Not only are the UC Berkeley findings useful for people seeking cooperative and reliable team members and business partners, but they also make for helpful dating advice. Subjects who were more easily embarrassed reported higher levels of monogamy, according to the study.

“Moderate levels of embarrassment are signs of virtue,” said Matthew Feinberg, a doctoral student in psychology at UC Berkeley and lead author of the paper. “Our data suggests embarrassment is a good thing, not something you should fight.” The paper’s third author is UC Berkeley psychologist Dacher Keltner, an expert on pro-social emotions.

Researchers point out that the moderate type of embarrassment they examined should not be confused with debilitating social anxiety or with “shame,” which is associated in the psychology literature with such moral transgressions as being caught cheating.
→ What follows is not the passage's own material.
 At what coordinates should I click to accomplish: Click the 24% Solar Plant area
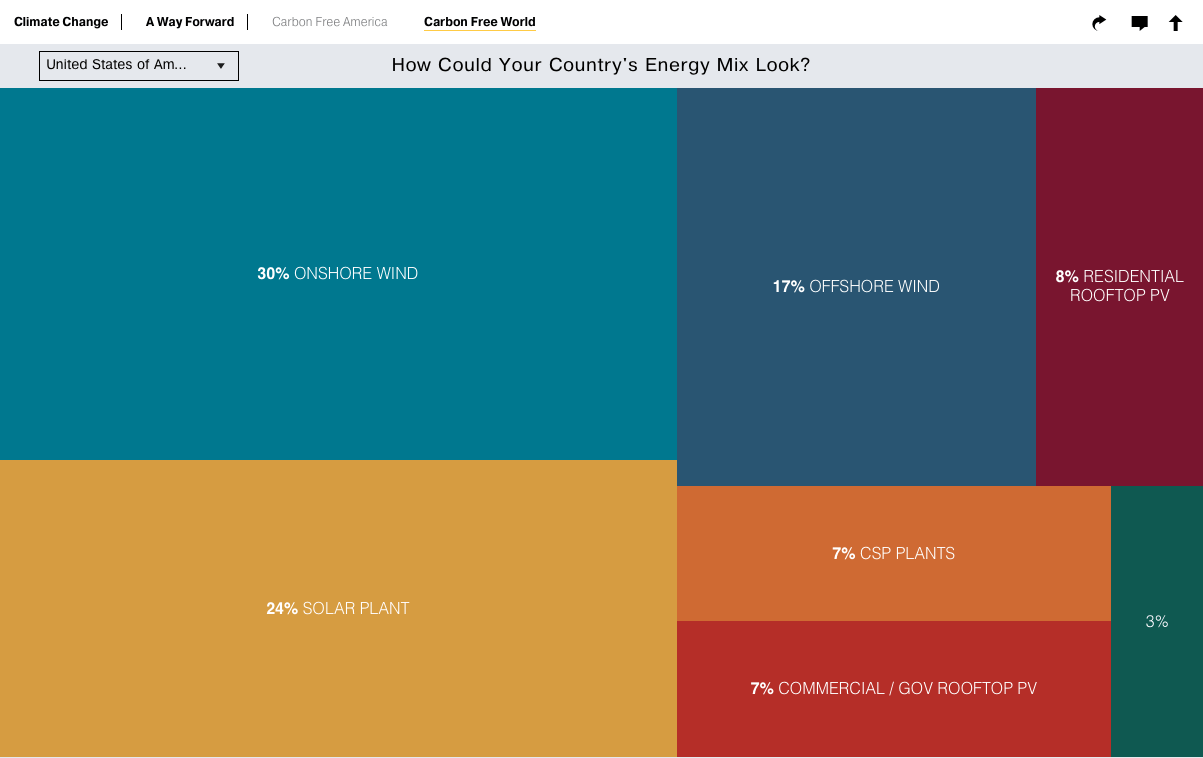coord(338,608)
While the most typical gesture of embarrassment is a downward gaze to one side while partially covering the face and either smirking or grimacing, a person who feels shame, as distinguished from embarrassment, will typically cover the whole face, Feinberg said. –Science Daily

Writing Prompt: Write a scene about a character who gets embarrassed. How does he or she react?

Journaling Prompt: Write about a time when you were embarrassed.

Art Prompt: Embarassment

Nonfiction / Speechwriting Prompt: Tell your audience the signs they can use to tell if someone is trustworthy.